WORK INSTRUCTIONS:
Leaving out every picture, transcribe the lines from the line that contains "Given: Select the Must See badge" to the end of the entries below, both ends included.

START MATERIAL SHOWN

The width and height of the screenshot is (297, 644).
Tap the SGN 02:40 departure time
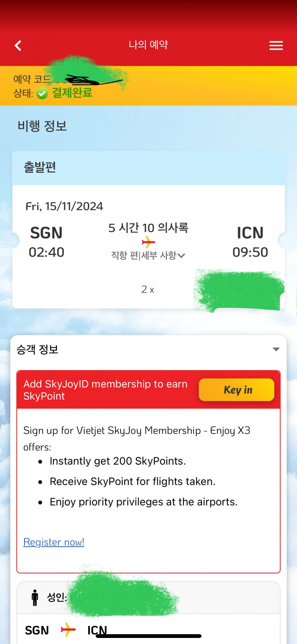47,252
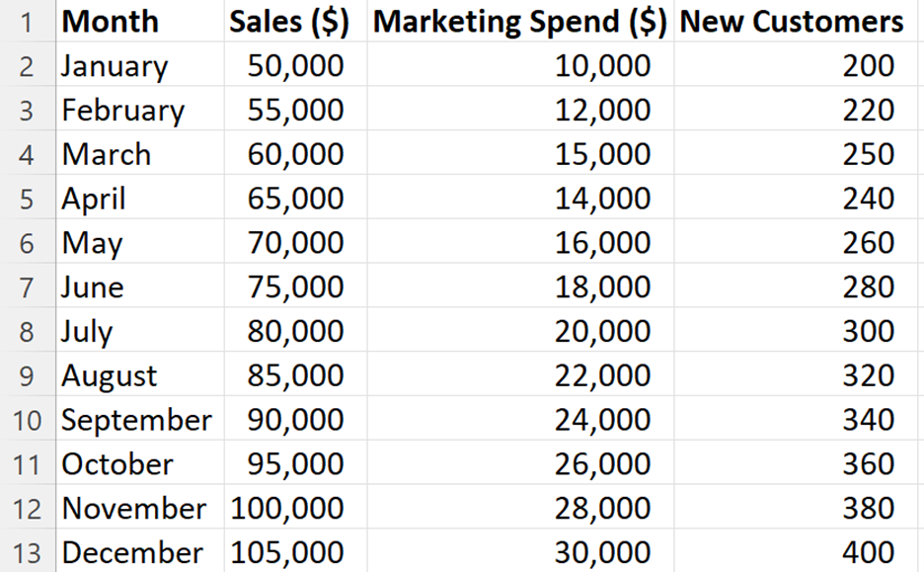Screen dimensions: 924x572
Task: Select the 100,000 sales cell
Action: click(x=295, y=507)
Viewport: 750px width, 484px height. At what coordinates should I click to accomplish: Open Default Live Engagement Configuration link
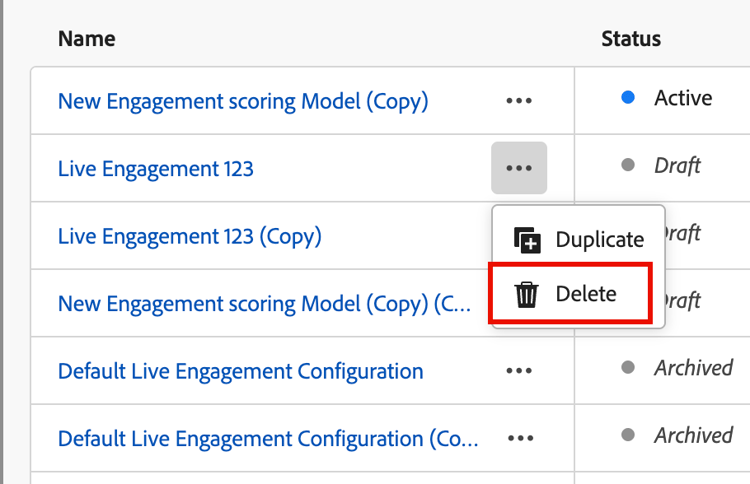tap(241, 371)
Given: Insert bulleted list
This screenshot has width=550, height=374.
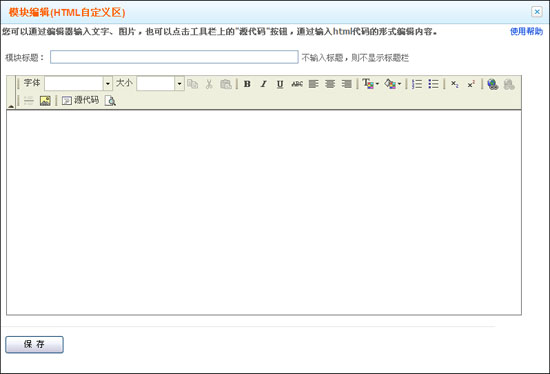Looking at the screenshot, I should [x=434, y=84].
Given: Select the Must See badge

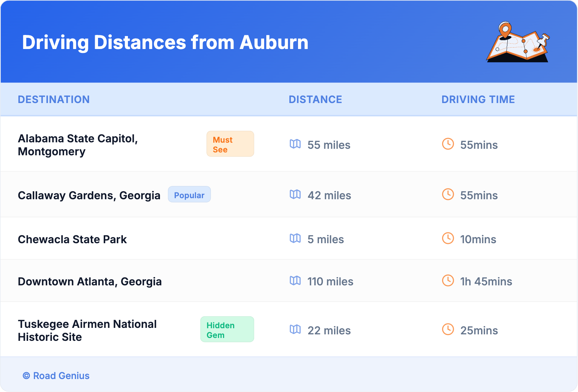Looking at the screenshot, I should tap(230, 144).
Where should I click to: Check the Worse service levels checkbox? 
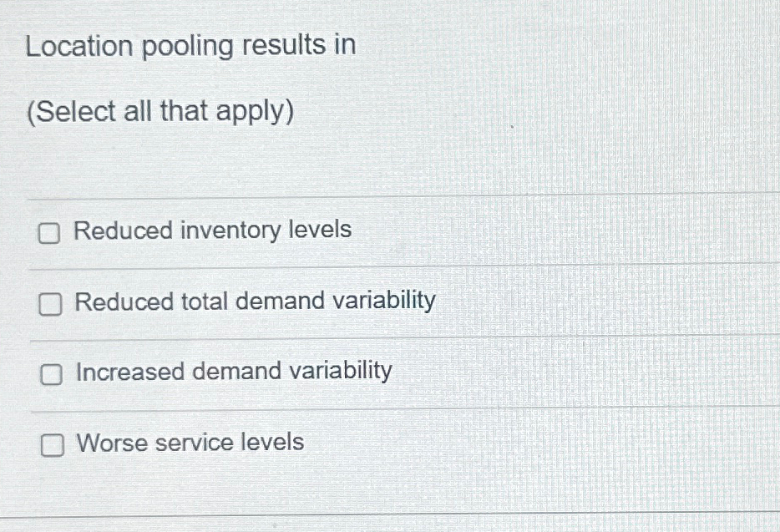pyautogui.click(x=52, y=447)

END MATERIAL SHOWN

TASK RESPONSE:
Given: Select the Must See badge

Looking at the screenshot, I should tap(230, 144).
Where should I click to: Check the Worse service levels checkbox? 
pyautogui.click(x=52, y=447)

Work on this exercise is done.